On using unison to synchronise files efficiently between Windows and Linux machines

Suppose you have two computers, one running Linux, the other one Windows. Suppose further there is a directory on each computer which has to be kept synchronised between those computers. Worst of all, changes might be made to each directory at the same time, so synchronising is not a simple matter of copying files.

This situation is (relatively) easily manageable with unison, a file-synchronizing tool running both under Linux and Windows. It is very fast, works locally and over SSH connections and does a very good job in detecting changes and deletes. There are plenty of good tutorials to be found and it has an excellent manual.

However, there are problems concerning non-ASCII characters, as can be read in the unison Wikipedia entry: Note that when synchronising data between different computer systems, Unison has significant problems if the file names contain accented or international characters.

This is certainly true, because unison itself does not do any encoding translation. However, with Cygwin and the excellent UTF-8 Cywgin project, it is not hard to make things just work. However, information on this method is scant, and I had to search for a longer time. This is why I decided to write a short tutorial to make things easier for other people having this problem.

Important: This will only work if your Linux machine is configured to use a UTF-8 locale. As far as I know, this is standard in most modern Linux distributions. For Gentoo, see ‘Using UTF-8 with Gentoo’. All you have to do is to enable the unicode use flag and set unicode="YES" in /etc/rc.conf.

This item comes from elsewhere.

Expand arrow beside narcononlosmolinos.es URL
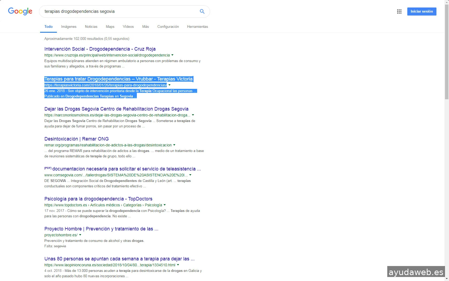The height and width of the screenshot is (281, 449). pyautogui.click(x=193, y=115)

  • Install unison (and openssh, if it is not installed yet) on the Linux machine. In Gentoo, a simple emerge unison as root is enough, it should not be much harder in other Linux distributions. Remember the version number of unison — the major and minor version of unison have to agree on both computers. The one I used is 2.27.
  • Start the ssh daemon on the Linux machine. In Gentoo, enter /etc/init.d/sshd start as root.
  • On the Windows machine, go to the Cygwin website and download setup.exe. Start the installer, click through and select openssh and unison to be installed as well. Make sure that you have identical major and minor versions of unison on both computers!
  • Here is the important step: Go to the UTF-8 Cygwin project page and download the binary cywgin1.dll package (currently called cygwin1-dll-20-11-18.tar.bz2). Unpack the dll and put it into c:\CYGWIN\bin, assuming that is where you installed Cygwin, and replace the standard dll with it. This dll translates the internal Windows file name encoding to UTF-8, magically making unison ‘just work’.
  • Start cygwin and run unison once to set up the home directory.
  • Edit ~/.unison/default.pdf or c:\CYGWIN\home\username\.unison\default.pdf, respectively, (perhaps with a text editor which is able to respect UNIX line breaks, I am not sure about that) to configure unison. An easy example is

    root = /cygdrive/drive_letter/Path/to/Directory to synchronize/
    root = ssh://user@linux_computer//home/user/path/
    

    Detailed descriptions of the file format can be found in the unison manual. For Gentoo, do not forget to add addversionno = true, since the name of the unison binary is actually unison-2.27.

  • Start unison by either starting a Cygwin shell and entering unison or just by executing C:\CYGWIN\bin\unison-2.27.exe directly. Enter your Linux machine password, and everything should work.

The first synchronisation will take a long time, but subsequent runs will be much faster. Determining changed files in about 50GB of data takes less than 5 minutes for me. Transferring the changed files is done via rsync which is also quite efficient, but this of course depends largely on the amount of changed data. This should work in a local network as well as over the internet. I encourage you to try, I highly recommend it.